King's College London (KCL): Strong clinical focus with emphasis on London healthcare system. Newcastle: Heavy use of UCAT post-interview - high scorers are rewarded disproportionately by Newcastle's scoring system. The Partners contextual programme has generous eligibility (e.g. all Indian, Pakistani and Bangladeshi heritage applicants including those at private school).

Which is right for you?

If your UCAT lands below the UK median (~2500/3600), Newcastle is the more realistic firm-choice option. For applicants with predicted A-Level grades at the lower end of the AAA-A*AA range, Newcastle is the lower-risk academic option. Regionally, the choice often comes down to cost of living and NHS-deanery preferences — King's College London (KCL) feeds into the London foundation programme network; Newcastle into the England network. Your firm/insurance choice should ultimately weight: where your UCAT and predicted grades sit relative to each school's threshold, which interview format you can prepare for most credibly, and where you'd actually want to live for five or six years.

Common questions

King's College London (KCL)'s typical home cut-off is around 2130, while Newcastle sits at approximately 1900 — a 230-point spread. That's a meaningful gap; Newcastle is materially more accessible for an average-to-good UCAT, while King's College London (KCL) expects performance closer to the top 41% of test-takers. Cut-offs change year on year and vary by tier — check each school's latest published threshold before submitting your UCAS form.

King's College London (KCL) uses Multiple Mini Interviews: Multiple Mini Interviews (MMI). Newcastle uses Multiple Mini Interviews: Multiple Mini Interviews (MMI). The format is the same, so the same prep approach applies — practise ethics frameworks, NHS hot topics, and (for MMI) structured 5-7 minute station answers. Interview windows: December - February (King's College London (KCL)); December - January (Newcastle).
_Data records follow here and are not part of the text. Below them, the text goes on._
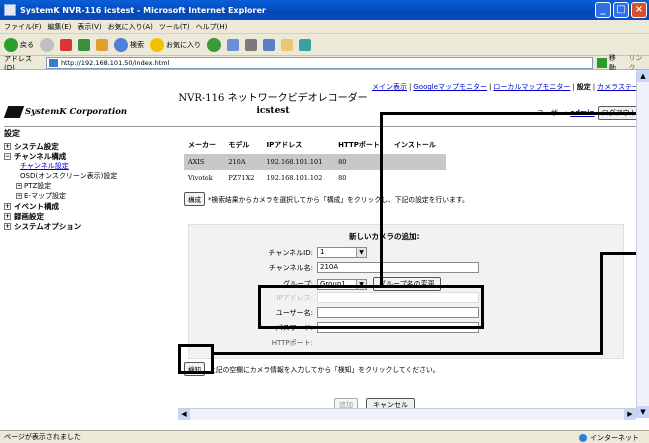 This screenshot has width=649, height=443. Describe the element at coordinates (42, 437) in the screenshot. I see `status-text: ページが表示されました` at that location.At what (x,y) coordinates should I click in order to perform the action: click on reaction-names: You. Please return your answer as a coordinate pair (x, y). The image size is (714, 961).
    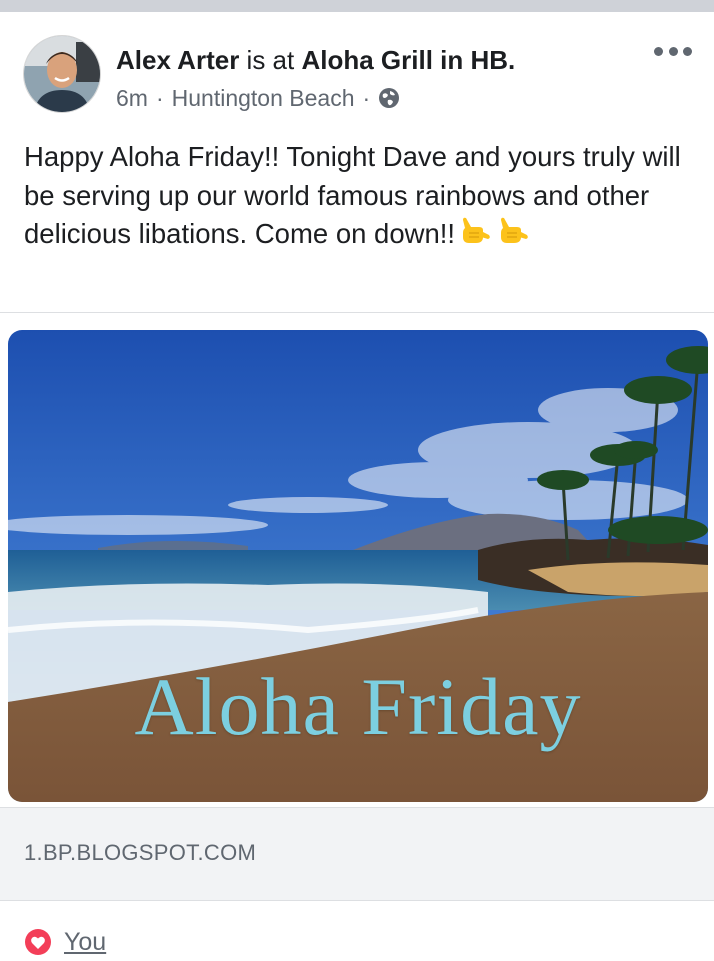
    Looking at the image, I should click on (85, 942).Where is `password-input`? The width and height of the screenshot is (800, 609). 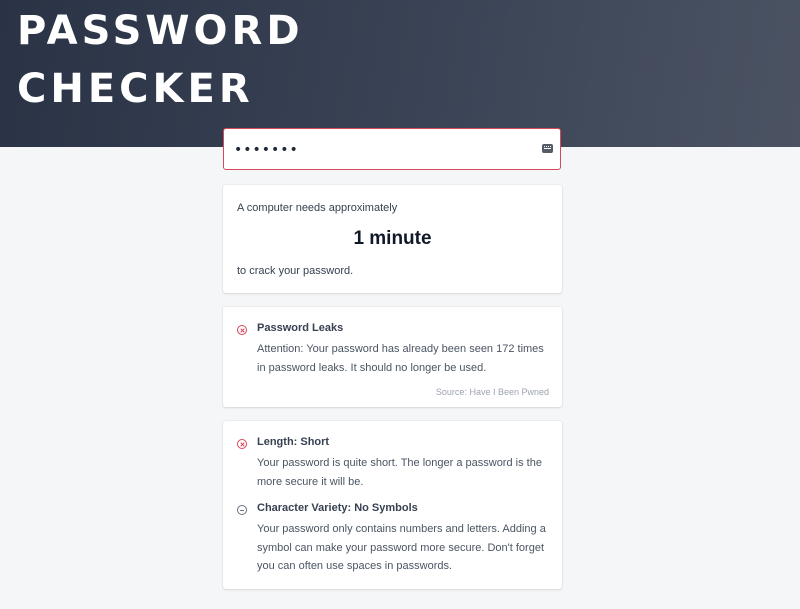 password-input is located at coordinates (379, 150).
King's College London (KCL) requires A*AA including Chemistry and Biology. Newcastle requires AAA including Chemistry and Biology. Most successful applicants achieve these grades on first sitting with strong predicted grades from their school.
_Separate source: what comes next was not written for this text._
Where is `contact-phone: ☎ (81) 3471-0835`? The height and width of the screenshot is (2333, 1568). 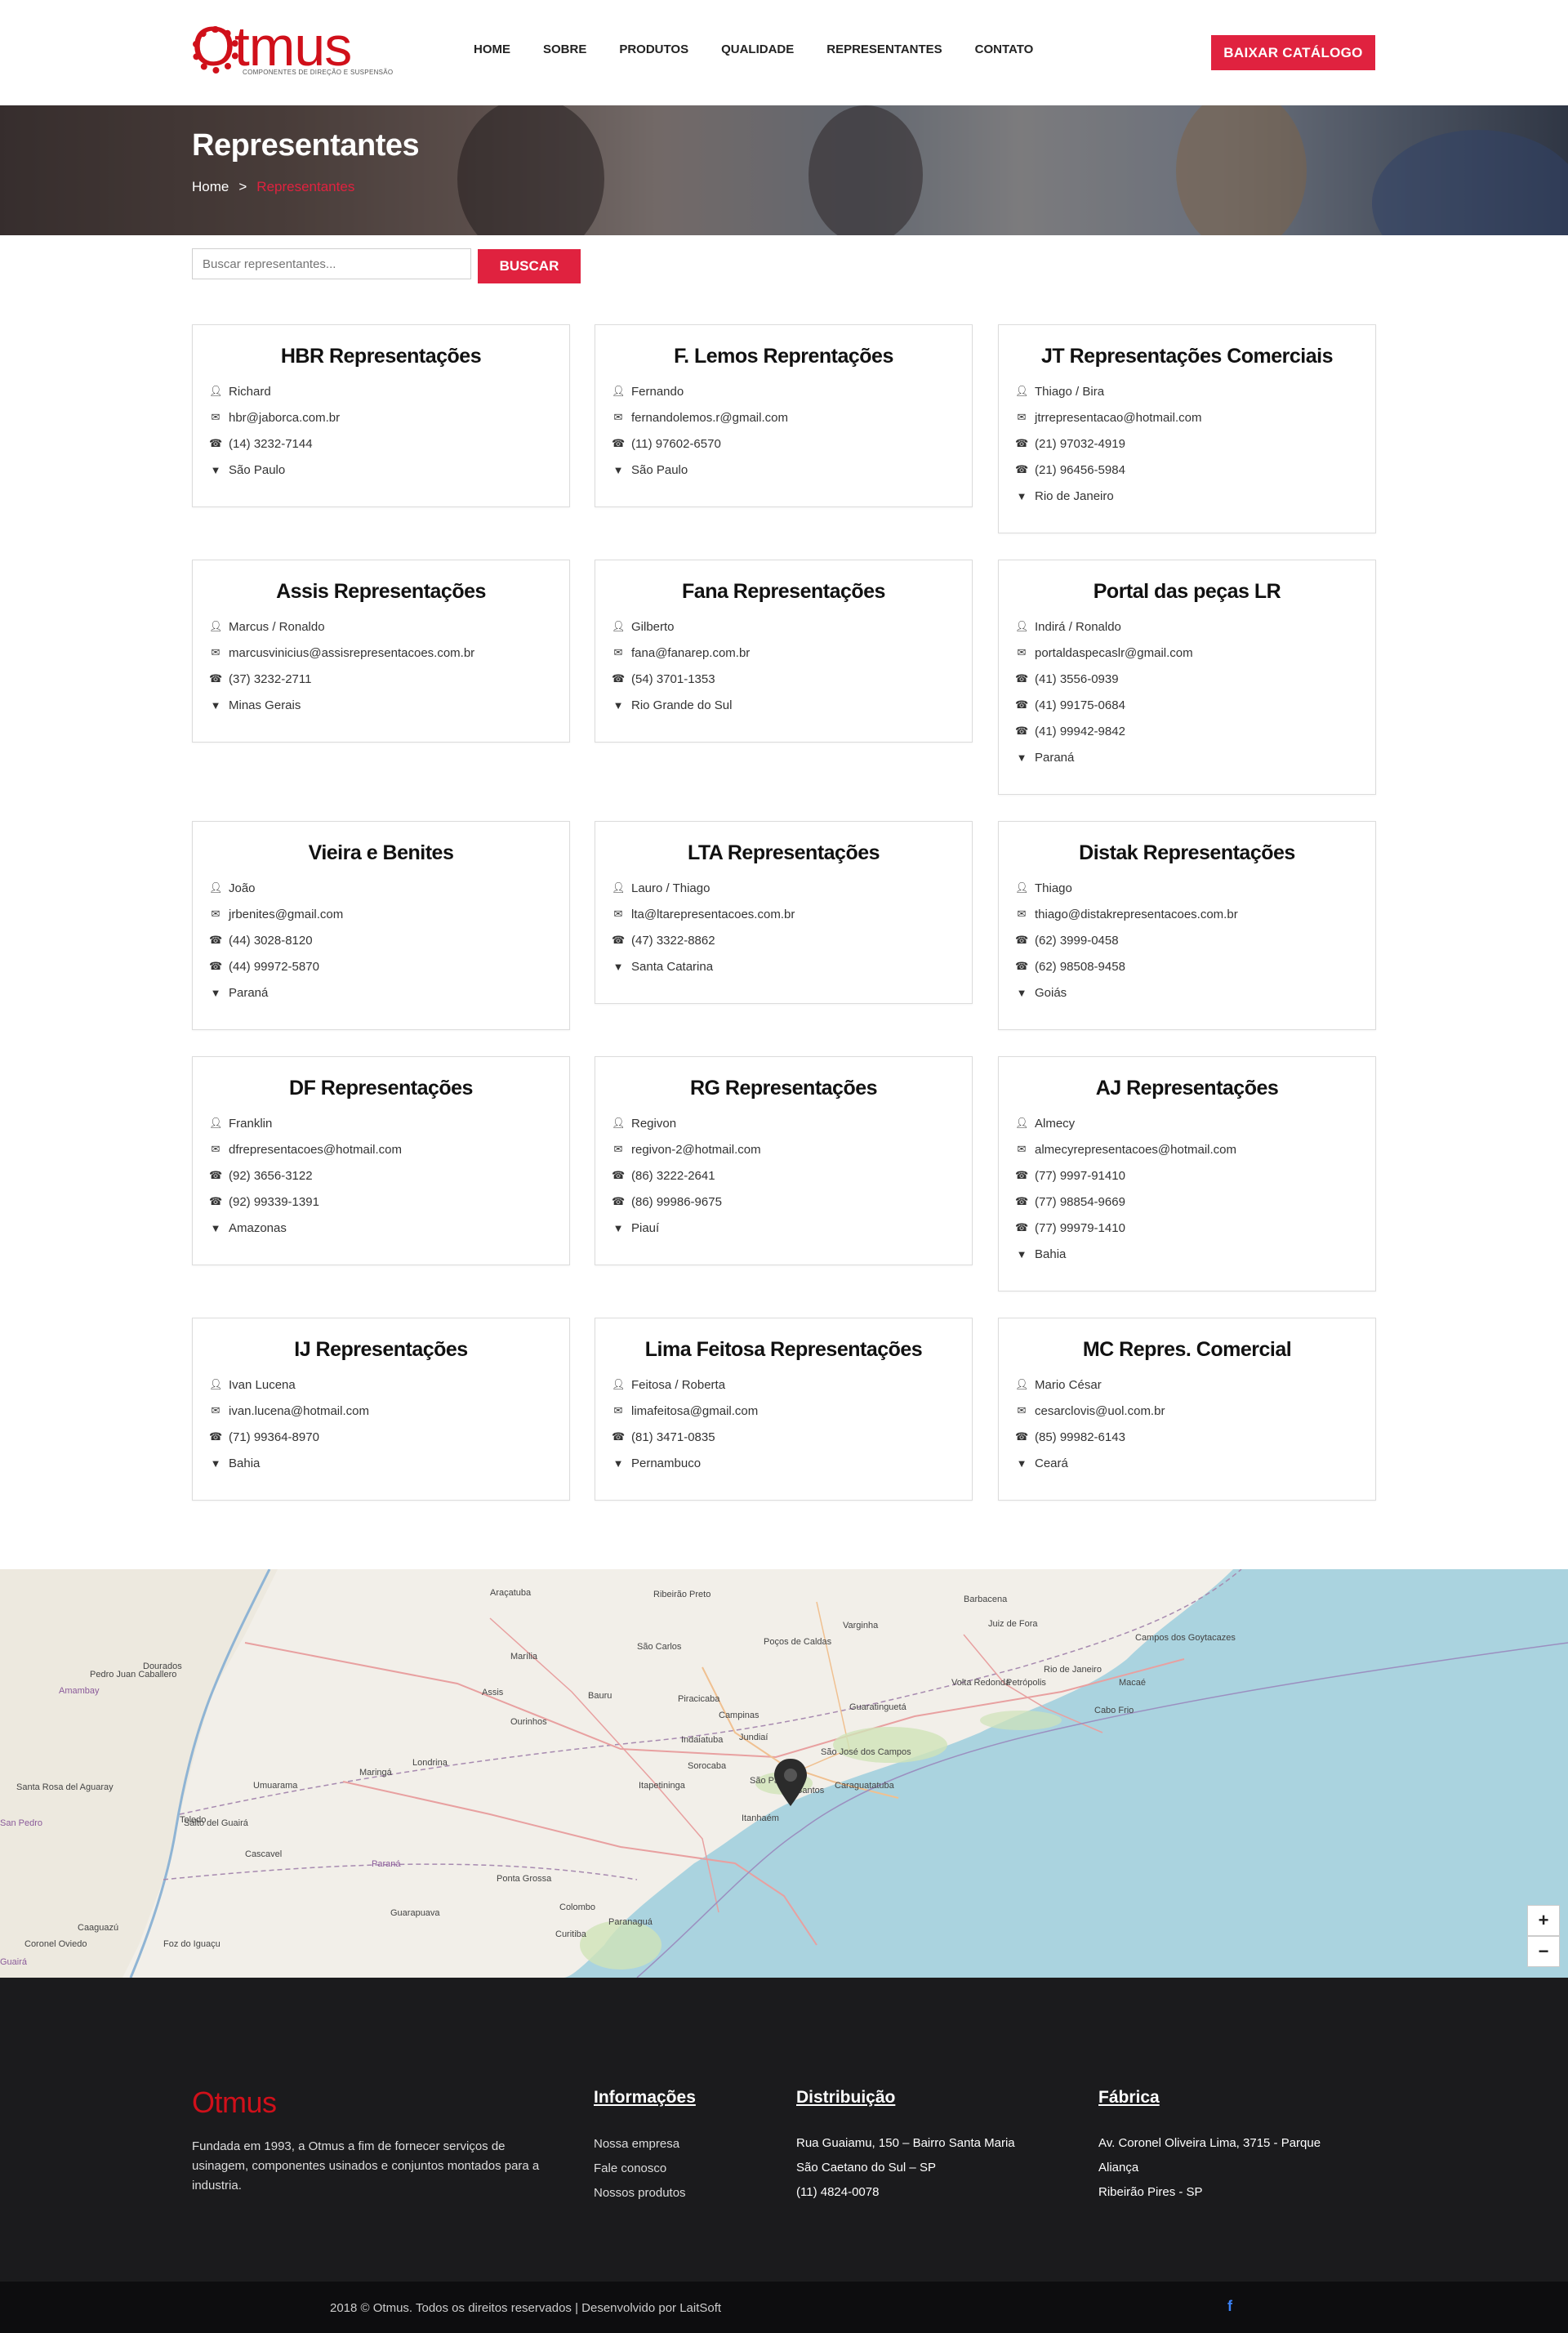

King's College London (KCL) — GCSE performance considered as part of the broader academic profile; specific scoring not published. Newcastle — Top 8 GCSE grades scored; not used if A-Level academic criteria already met. Bio/Chem/Physics A-Levels need pass in practical element.

King's College London (KCL)'s selection methodology: shortlisting weight not fully disclosed; check the official admissions page. Newcastle's selection methodology: Step 1 academic screening (out of 100), then UCAT used for ranking. New process from 2025 entry. Resits acceptable if score increases. Understanding each school's exact algorithm is the single highest-leverage piece of pre-application research — it tells you whether your profile is competitive before you spend an application choice.

King's College London (KCL): All Students: 760/981 = 77% (2024); Overall undergraduate (2023): 645/1115 = 58%. Newcastle: International: 82/88 = 93% (2025); Graduate Entry: 46/86 = 53%; Home Non-Contextual: 418/577 = 72%; Home Widening Participation: 194/350 = 55%. Post-interview odds tell you how competitive each school is at the final stage. Two schools with similar UCAT thresholds can have very different post-interview rates — a school with a 60% post-interview success rate is structurally easier to convert than one at 25%.

King's College London (KCL) is in London, UK. Newcastle is in Newcastle, UK. Tuition is £9,250/year at both for UK home applicants; the main cost difference is accommodation (London accommodation typically runs 30-50% above the national average).

King's College London (KCL) typically releases medicine decisions March onwards. Newcastle releases medicine decisions March onwards. If one is earlier than the other, you may need to hold a decision while waiting for the second school — be ready to compare in real time.

You can — UCAS allows 4 medicine/dentistry choices in total, so listing both is feasible if your profile fits each school's selection algorithm. Apply to both only if your UCAT, GCSE and predicted-grade profile is competitive against each school's published weighting. A common mistake is using two of your four slots on similar schools when a more spread-out portfolio (one safe + one stretch) would maximise overall offer probability.